- _What you should do_
Whenever a line in the material below contains "Switch", copy that line.

◆ ◆ ◆ ◆

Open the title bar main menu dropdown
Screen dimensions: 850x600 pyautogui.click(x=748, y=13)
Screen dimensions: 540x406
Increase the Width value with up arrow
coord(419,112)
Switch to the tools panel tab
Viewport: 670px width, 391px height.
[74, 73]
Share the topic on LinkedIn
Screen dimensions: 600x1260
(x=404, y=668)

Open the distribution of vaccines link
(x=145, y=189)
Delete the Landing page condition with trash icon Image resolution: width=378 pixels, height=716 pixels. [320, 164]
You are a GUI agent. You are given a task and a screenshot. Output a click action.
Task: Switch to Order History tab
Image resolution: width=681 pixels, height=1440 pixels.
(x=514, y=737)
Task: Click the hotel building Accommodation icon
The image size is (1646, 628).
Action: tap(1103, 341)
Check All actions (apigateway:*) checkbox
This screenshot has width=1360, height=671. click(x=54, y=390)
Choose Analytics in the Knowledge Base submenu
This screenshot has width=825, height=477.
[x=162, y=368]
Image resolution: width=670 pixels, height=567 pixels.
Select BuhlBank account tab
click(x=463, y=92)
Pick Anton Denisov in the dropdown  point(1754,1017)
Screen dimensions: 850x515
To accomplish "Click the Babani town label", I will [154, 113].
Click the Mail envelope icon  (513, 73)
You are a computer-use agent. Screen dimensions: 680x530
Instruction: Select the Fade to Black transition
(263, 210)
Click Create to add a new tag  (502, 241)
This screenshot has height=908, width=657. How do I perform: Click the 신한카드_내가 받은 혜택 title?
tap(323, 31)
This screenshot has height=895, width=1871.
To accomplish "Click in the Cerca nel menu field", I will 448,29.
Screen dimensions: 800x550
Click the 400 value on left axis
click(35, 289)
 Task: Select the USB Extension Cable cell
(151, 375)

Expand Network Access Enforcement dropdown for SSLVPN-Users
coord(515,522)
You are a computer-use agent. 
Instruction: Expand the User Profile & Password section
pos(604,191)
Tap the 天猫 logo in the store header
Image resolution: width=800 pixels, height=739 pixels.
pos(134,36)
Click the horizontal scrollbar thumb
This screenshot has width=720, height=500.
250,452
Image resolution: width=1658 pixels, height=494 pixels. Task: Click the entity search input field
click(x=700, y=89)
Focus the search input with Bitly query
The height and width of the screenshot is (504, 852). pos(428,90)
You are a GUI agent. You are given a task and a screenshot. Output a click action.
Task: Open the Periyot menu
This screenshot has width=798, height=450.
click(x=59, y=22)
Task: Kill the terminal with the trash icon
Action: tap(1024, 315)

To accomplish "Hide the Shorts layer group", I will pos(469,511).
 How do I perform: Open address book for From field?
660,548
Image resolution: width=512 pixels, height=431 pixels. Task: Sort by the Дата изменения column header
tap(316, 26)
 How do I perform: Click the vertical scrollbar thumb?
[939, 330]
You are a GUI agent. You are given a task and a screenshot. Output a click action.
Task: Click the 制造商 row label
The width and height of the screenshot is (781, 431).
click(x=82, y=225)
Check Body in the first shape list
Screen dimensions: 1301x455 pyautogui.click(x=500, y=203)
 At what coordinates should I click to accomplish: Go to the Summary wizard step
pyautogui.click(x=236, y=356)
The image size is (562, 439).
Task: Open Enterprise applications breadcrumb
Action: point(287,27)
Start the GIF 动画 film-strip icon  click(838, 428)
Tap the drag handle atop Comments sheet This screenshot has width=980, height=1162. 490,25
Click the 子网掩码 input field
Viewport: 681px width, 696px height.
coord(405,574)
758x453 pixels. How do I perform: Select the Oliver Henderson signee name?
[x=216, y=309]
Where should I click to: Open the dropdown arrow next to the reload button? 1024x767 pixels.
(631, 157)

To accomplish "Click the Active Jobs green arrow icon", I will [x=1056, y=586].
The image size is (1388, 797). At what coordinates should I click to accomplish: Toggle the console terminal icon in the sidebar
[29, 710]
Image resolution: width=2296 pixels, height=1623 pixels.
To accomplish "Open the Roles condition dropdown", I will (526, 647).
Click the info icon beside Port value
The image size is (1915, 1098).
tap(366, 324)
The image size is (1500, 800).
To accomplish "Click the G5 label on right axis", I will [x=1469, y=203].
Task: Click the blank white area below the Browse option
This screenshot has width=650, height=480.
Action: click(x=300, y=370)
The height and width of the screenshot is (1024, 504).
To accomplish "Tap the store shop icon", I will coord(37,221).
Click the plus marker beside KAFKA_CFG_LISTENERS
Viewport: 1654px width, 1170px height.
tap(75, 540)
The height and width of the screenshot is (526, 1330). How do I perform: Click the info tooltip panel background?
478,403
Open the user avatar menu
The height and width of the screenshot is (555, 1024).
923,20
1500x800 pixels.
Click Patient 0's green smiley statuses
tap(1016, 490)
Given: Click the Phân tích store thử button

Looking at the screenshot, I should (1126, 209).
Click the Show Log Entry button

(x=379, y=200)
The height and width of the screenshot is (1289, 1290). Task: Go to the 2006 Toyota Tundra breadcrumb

◆ ◆ ◆ ◆

- _Reply_
Switch to the tools panel tab
Task: Switch to Order History tab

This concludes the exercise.